>_TheQuery
← All Articles

The Model That Thinks With 12B Parameters but Knows Everything a 120B Model Knows.

By Addy · March 11, 2026

There is a quiet architectural shift happening across AI labs that the parameter count leaderboard does not reflect.

The assumption underneath every benchmark comparison for the last three years was simple: more parameters, more capability. A 70B model beats a 35B model. A 120B model beats a 60B model. Scale was the variable that mattered. Everything else was noise.

That assumption is being dismantled, not by a single model, not by a single lab, but by a pattern emerging across multiple independent releases from different teams working on different problems.

The pattern is this: separate what a model knows from what it activates. Store knowledge at scale. Think at efficiency. The models that do this well are outperforming models that simply store and activate everything.


What the Shift Actually Looks Like

A model with 120 billion parameters used to mean a model doing 120 billion parameters worth of work on every token. All 120 billion engaged on every forward pass. Inference cost scaled directly with parameter count. The number on the press release reflected the compute bill.

The new architecture decouples those two things.

Store 120 billion parameters of knowledge. Activate 12 billion of them per token. Route each token to the subset of parameters most relevant to the task at hand. The other 108 billion sit available, engaged when needed, idle when not.

This is not a compression trick. The knowledge is real. The routing is learned. The model is not approximating a 120B model from a smaller one. It is a 120B model that has learned to think efficiently.

NVIDIA's Nemotron 3 Super, released today, is the clearest example of this architecture at scale. 120 billion total parameters. 12 billion active at inference. Three architectural decisions make the gap possible.

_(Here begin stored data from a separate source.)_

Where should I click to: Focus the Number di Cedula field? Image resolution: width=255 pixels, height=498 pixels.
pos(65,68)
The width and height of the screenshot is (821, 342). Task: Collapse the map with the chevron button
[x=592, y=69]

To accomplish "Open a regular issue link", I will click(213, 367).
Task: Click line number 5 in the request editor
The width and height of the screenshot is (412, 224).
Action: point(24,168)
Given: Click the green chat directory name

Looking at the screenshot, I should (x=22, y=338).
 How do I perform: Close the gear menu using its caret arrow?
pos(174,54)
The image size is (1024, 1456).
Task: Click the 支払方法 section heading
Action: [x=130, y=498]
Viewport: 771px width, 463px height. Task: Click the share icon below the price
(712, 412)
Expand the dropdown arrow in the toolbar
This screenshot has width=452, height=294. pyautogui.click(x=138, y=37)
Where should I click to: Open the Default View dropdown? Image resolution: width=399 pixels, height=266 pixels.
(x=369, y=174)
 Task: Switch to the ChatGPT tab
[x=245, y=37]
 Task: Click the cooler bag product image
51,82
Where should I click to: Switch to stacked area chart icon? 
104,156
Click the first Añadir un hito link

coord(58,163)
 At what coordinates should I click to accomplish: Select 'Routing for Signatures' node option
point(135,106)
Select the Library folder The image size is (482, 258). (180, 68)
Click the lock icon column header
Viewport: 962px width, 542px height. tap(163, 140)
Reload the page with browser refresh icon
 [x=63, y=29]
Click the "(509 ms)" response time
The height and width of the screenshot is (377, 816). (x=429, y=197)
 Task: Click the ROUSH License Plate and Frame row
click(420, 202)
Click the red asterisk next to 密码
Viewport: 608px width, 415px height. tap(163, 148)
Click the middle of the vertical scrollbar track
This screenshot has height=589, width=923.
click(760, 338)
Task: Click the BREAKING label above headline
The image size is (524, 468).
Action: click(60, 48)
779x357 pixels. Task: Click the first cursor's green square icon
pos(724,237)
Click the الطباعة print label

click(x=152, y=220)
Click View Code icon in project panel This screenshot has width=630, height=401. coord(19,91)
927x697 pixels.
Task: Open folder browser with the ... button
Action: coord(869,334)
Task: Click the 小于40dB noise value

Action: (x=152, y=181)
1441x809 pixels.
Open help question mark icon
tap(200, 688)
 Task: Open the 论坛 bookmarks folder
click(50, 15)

LatentMoE projects tokens into a compressed latent dimension before expert routing, making the routing decision itself cheaper, allowing four times as many experts to be activated for the same inference cost as a standard MoE design. Hybrid Mamba-Attention replaces quadratically expensive transformer attention for most sequence processing with Mamba-2, a state space architecture that handles long sequences efficiently, this is what makes a one million token context window practical rather than theoretical. Multi-Token Prediction generates multiple future tokens per forward pass, enabling native speculative decoding at up to three times faster wall-clock inference without a separate draft model.

The result: 5x higher throughput than its predecessor. One million token context at 91.75% accuracy on RULER. A model running at 12B active-parameter cost that outperforms models activating three times as many parameters per token.


Qwen3-Coder-Next Did This First

Before Nemotron, Alibaba's Qwen3-Coder-Next made the same architectural argument in sharper terms.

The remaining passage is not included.